New school year gets off to a mostly smooth start; schools in Taybeh remain closed to protest principle's murder.

Nir Har-Zahav ,

Back to school! Children studying in hareidi
Back to school! Children studying in hareidi
Flash 90

2,105,394 children will begin the new academic year today (Monday), at kindergartens and schools throughout the country.

149,705 of those are students entering their first year of school, according to the Ministry of Education, compared with 112,750 entering their 12th and final year of studies.

Alongside them, 164,999 teaching staff begin their new year.

According to the Education Ministry the new academic year has been launched throughout the country with only a few hitches.

One exception is in the Arab city of Taybeh, where schools will remain shut in protest of the murder of Yousef Hajj Yahya, the principle of the Amal school who was shot to death last week by an unknown attacker.

Several schools in Ashkelon, Netanya and Pardes Hana will remain closed as well, as parents protest inadequate safety measures and overcrowding.

Israeli Police say they have mobilized 5,000 personnel and volunteers in preparation for the new school year, both to ensure security and direct traffic.

President Reuven Rivlin opened the new semester with a state visit to schools belonging to the Zichron Menachem organization, which helps children suffering from cancer.

Rivlin praised the students for their strength in the face of diversity and wished them a full and speedy recovery. He asked the students to write to him personally to let him know when they had recovered and returned to mainstream schools.

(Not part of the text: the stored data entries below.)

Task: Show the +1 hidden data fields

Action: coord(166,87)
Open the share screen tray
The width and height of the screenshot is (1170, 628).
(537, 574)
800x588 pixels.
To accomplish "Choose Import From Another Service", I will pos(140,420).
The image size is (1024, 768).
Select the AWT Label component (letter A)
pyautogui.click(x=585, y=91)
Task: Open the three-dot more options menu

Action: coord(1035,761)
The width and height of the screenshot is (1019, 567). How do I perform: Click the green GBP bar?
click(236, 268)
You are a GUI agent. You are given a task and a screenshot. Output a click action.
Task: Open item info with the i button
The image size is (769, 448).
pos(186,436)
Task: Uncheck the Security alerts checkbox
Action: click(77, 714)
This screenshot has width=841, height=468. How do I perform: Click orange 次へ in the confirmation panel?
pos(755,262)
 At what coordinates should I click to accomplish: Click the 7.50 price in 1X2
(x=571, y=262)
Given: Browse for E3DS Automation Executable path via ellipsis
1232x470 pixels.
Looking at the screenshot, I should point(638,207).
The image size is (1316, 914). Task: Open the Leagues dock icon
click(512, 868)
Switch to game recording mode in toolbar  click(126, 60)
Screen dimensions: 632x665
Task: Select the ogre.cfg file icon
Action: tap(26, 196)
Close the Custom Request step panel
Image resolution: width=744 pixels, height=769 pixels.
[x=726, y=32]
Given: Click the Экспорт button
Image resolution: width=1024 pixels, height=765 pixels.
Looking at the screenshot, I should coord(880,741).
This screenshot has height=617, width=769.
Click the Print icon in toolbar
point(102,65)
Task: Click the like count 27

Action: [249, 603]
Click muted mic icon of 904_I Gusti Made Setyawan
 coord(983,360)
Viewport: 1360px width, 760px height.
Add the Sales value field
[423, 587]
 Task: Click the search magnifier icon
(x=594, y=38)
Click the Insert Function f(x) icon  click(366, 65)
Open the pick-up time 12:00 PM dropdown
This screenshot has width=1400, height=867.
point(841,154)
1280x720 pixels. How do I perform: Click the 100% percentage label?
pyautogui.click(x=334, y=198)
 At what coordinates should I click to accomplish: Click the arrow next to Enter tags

In all, it is a welcome start to the new school year and a relief for many parents, who until just a few days ago had been confined to bomb shelters together with their children at the height of summer during the 50-day Operation Protective Edge.

The Education Ministry had said that despite hostilities with Gazan terrorists the school year would begin as normal, but schools in the south of the country - where communities were hardest-hit by indiscriminate rocket and mortar fire - said they would be ignoring that directive and would not be opening while fighting continued.